人間界で、少し前から感じるようになった変化は、メールの返信速度である。私のメールは九割五分がた、仕事相手とのやりとりで、私自身は以前から返信が速かった。というのも、少し間を置くとメールをもらったことを忘れてしまうから、できるだけ早めに返信するようにしていたのだ。しかしパンデミックが起きてからは、その私がびっくりするくらい、みんな返信が速くなった。メールを送ると、五分以内に返信がきたりする。もっと速いこともある。

みなさん会社にいるんだなあとしみじみ思う。以前だったら打ち合わせなどで社内にいないことが多かった人たちも、今はじっとデスクで仕事をしているようだと、ある親しみを持って思う。

二〇二二年の三月末にまん延防止等重点措置が終了し、じょじょにだが、以前の日常が戻りつつある。私自身も、緊急事態宣言中に延期となったイベントなどが再開され、五月以降、少しずつ出張が増えはじめている。飛行機にも久しぶりに乗るようになった。

出張先でも、スマートフォンでメールの送受信ができる。けれども私は出張先ではチェックだけして、よほど急ぎの用件でないかぎり、帰ってから落ち着いてパソコン経由で返信している。これは以前からずっとそうだ。

ところが昨今、メールを受け取ってからたった一日返信しないだけで、「メールはぶじに届いているか」「返事はいつまでにもらえるか」と、切羽詰まった確認メールがくるようになった。パンデミック前は、LINEやショートメールではないパソコンアドレス宛のメールならば、二、三日のちに返信してもこんなにも返信をせかされなかったと記憶している。これはたぶん、この二年間で「どこかにいっていて、不在」という想像のオプションがなくなったからではないだろうか。
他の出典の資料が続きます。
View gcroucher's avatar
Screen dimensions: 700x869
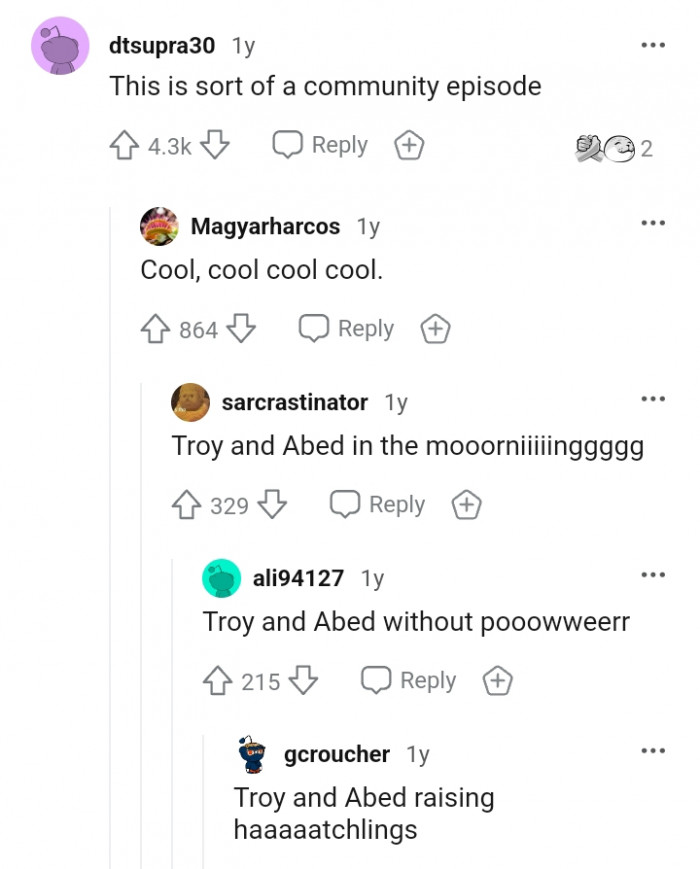coord(250,754)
考えてみれば、この「その人はそこにいるはず」という無意識は、猫にも人にも同様に刷りこまれたらしい。もっとずっとあとになって、このパンデミックを振り返るとき、「その人はぜったいにそこにいる」というこの感覚を、もしかしたらとてもなつかしく思い出すのではないかと、ちょっと思ったりする。

プロフィール

かくた・みつよ

作家。1967年、神奈川県生まれ。早稲田大学第一文学部卒業。1990年「幸福な遊戯」で海燕新人文学賞を受賞しデビュー。『対岸の彼女』(文藝春秋)での直木賞をはじめ著書・受賞多数。最新刊は『タラント』(中央公論新社)。